Dans la dernière semaine, le président Donald Trump et plusieurs responsables républicains ont exposé des visions très différentes concernant l’attitude à adopter face à la Russie, à la guerre en Ukraine et aux risques posés pour l’Europe comme pour les États-Unis. Cette divergence met en lumière une fracture grandissante au sein du Parti républicain sur les orientations stratégiques américaines.
Trump a dévoilé une nouvelle stratégie de sécurité nationale, saluée par Moscou, qui prône un accord de paix rapide en Ukraine, une réduction de l’engagement américain dans la sécurité européenne et une approche plus conciliante envers la Russie. Ce positionnement s’éloigne de la ligne traditionnellement dure adoptée par nombre de parlementaires du parti.
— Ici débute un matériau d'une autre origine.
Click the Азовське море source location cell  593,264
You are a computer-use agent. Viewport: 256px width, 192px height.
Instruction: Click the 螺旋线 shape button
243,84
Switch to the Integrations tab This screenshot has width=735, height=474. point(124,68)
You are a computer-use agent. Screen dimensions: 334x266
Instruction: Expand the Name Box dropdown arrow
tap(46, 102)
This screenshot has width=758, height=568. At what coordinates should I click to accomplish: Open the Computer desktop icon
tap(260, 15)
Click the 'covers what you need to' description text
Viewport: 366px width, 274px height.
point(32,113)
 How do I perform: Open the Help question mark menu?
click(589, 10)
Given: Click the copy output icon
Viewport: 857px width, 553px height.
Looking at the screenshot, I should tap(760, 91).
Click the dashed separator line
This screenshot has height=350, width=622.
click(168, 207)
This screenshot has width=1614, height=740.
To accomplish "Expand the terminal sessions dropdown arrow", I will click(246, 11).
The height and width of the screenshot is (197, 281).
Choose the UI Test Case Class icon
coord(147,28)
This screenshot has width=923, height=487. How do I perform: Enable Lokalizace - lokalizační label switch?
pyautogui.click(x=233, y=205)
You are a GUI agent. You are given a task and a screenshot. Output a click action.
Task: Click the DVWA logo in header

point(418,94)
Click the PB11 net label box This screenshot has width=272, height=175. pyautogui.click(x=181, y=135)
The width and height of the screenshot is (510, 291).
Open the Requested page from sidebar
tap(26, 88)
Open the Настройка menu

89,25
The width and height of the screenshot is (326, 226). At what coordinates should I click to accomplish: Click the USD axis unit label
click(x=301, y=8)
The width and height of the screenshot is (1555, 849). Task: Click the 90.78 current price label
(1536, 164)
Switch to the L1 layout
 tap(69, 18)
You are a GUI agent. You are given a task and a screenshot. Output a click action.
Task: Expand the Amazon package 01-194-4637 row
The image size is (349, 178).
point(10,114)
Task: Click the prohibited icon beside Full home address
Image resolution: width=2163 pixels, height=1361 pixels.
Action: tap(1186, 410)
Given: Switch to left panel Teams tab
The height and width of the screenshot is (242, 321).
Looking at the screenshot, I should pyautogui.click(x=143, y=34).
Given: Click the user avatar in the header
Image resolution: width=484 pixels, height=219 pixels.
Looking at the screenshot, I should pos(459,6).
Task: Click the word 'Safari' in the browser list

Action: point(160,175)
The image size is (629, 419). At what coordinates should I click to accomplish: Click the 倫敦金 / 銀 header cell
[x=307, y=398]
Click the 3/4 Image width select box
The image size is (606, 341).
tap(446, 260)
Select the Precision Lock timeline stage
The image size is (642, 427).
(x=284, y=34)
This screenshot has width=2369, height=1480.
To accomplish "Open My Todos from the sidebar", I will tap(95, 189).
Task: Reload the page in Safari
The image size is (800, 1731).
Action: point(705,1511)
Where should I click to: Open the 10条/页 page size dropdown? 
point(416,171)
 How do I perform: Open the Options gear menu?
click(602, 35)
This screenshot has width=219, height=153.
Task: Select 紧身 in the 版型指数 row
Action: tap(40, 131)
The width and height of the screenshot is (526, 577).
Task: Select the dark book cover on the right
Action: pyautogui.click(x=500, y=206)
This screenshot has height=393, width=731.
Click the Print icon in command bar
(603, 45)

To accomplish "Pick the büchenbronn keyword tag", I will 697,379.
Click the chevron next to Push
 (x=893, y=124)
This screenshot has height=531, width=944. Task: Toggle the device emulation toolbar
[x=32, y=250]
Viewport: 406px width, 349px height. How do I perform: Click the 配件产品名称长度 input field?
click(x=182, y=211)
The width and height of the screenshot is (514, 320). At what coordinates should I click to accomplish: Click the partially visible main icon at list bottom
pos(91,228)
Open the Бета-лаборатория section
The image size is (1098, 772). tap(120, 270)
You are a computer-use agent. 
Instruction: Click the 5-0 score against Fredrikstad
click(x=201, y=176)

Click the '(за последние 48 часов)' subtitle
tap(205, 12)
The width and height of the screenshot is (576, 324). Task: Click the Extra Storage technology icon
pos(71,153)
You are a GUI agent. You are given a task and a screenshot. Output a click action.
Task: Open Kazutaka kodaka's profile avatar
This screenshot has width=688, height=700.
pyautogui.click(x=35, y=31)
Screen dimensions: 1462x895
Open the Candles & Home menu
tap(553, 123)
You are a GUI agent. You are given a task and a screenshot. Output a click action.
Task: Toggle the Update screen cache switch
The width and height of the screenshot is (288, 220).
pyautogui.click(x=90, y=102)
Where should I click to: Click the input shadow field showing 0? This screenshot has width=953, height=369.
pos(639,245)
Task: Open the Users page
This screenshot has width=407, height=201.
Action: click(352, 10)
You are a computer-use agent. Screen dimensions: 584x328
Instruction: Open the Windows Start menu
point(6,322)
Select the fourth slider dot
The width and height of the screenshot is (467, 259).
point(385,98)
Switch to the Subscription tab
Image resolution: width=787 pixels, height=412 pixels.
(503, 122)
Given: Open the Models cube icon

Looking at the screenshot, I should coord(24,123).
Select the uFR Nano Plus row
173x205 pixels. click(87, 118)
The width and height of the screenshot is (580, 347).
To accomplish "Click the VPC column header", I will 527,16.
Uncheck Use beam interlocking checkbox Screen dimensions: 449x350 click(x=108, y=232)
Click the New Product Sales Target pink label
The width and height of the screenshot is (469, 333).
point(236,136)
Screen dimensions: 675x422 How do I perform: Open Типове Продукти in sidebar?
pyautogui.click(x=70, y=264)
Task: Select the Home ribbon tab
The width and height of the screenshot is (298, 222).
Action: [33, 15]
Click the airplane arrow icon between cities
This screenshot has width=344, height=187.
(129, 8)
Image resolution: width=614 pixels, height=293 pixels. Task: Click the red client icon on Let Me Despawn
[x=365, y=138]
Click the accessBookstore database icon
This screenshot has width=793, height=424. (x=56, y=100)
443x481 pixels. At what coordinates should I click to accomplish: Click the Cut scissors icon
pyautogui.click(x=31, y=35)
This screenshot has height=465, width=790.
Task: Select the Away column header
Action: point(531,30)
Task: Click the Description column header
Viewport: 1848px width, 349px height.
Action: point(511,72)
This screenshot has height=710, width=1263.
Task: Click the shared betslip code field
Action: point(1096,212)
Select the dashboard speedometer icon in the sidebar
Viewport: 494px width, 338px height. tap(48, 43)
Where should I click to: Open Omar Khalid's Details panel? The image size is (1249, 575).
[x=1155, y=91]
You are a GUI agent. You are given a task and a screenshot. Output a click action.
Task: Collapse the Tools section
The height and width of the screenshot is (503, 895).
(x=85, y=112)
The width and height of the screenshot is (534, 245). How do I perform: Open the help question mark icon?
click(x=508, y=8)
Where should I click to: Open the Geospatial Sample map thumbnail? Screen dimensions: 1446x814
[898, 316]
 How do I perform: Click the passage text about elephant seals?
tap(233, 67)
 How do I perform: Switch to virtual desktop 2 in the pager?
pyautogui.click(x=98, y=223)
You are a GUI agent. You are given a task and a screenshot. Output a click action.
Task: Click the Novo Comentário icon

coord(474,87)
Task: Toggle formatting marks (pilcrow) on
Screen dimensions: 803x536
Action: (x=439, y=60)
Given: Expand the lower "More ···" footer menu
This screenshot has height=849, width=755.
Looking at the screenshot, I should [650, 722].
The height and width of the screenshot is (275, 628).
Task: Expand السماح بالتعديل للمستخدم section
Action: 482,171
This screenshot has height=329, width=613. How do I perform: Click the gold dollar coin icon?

Au Congrès, plusieurs élus républicains se montrent désormais plus enclins à contester la politique étrangère de la Maison-Blanche, signalant un malaise croissant face à l’évolution de la doctrine présidentielle, présentée par certains comme une version remaniée de la doctrine Monroe. Malgré ces tensions, la majorité du Congrès a soutenu les grandes lignes du document stratégique.
Le Sénat devrait adopter la loi de financement de la défense (NDAA) la semaine prochaine, un texte que Trump a déjà promis de promulguer. Toutefois, derrière ce consensus apparent, les divergences internes sur la Russie, l’Europe et l’avenir de l’engagement américain sur la scène internationale s’affirment de plus en plus nettement.